- Comentário Editorial
Entes federados devem incluir IBS e CBS na base de cálculo do ICMS, ISS e IPI: judicialização à vista?
A reforma tributária brasileira vem ganhando corpo a partir da promulgação da Lei Complementar nº 214/2025, que instituiu o Imposto sobre Bens e Serviços (IBS), a Contribuição Social sobre Bens e Serviços (CBS) e o Imposto Seletivo (IS). Essa lei é a peça central da nova arquitetura tributária; ela vem na esteira de discussões legislativas e de propostas anteriores (como a PEC 45/2019 e a PEC 110/2019) que buscavam simplificar o sistema, reduzir distorções e racionalizar a cobrança de impostos sobre o consumo de bens e serviços.

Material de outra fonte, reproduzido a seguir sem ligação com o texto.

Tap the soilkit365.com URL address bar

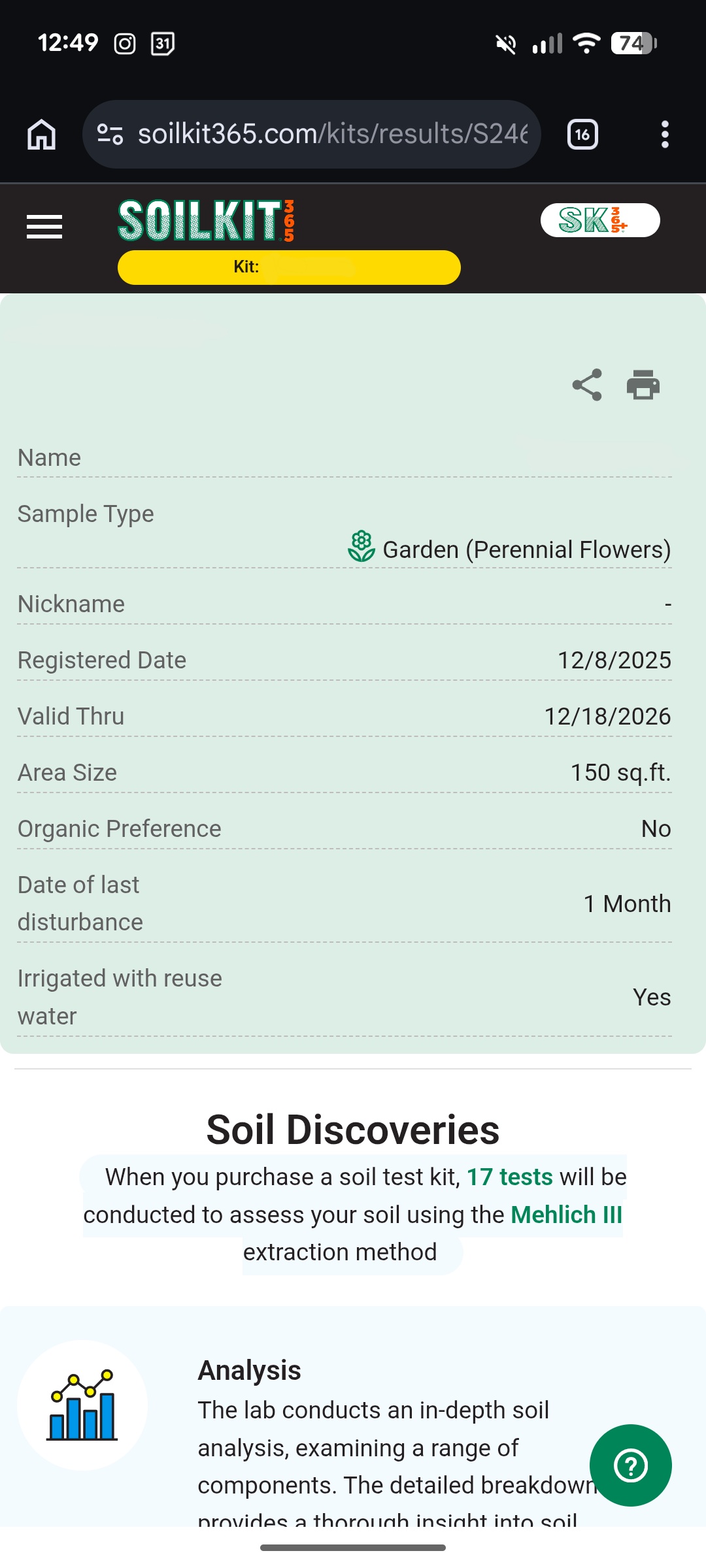[x=332, y=135]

O período de transição previsto na regulamentação da reforma ocorrerá em fases, escalonando-se a entrada em vigor dos novos tributos, assim como os ajustes na partilha entre os entes federativos, sendo que a CBS tem previsão de cobrança a partir de 2027, enquanto o IBS (com receita partilhada entre estados, DF e municípios) será implantado de forma gradual a partir de 2029, com mecanismos transitórios e regimes diferenciados até a plena implementação do IBS e da CBS a partir de 2033. Ainda está em tramitação o PLP n° 108/2025, que cria o Comitê Gestor e o regulamento da LC 214/2025, sendo estes os instrumentos legais para operacionalizar a reforma, buscando mitigar choques econômicos e orçamentários.
Uma questão sensível que surge com a transição é a forma de tratar os “impostos antigos” na base de cálculo dos novos tributos, isto é, se e como os valores pagos de ICMS, PIS/Cofins, ISS, ISS, IRPJ/CSLL comporão as bases do IBS e da CBS. Essa questão ganhou contornos práticos após julgamentos recentes que demonstraram interpretações divergentes sobre inclusão/exclusão de tributos na base de cálculo de outros tributos. O tema 69 do STF, a chamada “tese do século”, reconheceu que o ICMS não compõe a base de cálculo do PIS e da Cofins, mas algumas cortes superiores e o próprio STJ têm decidido, a partir de uma teia de decisões conhecidas como “teses filhotes” que, por exemplo, tributos como PIS/Cofins podem compor a base de cálculo de outros tributos. Essa discussão jurisprudencial demonstra que o tratamento da inclusão de “imposto antigo” na base do novo pode gerar muita controvérsia.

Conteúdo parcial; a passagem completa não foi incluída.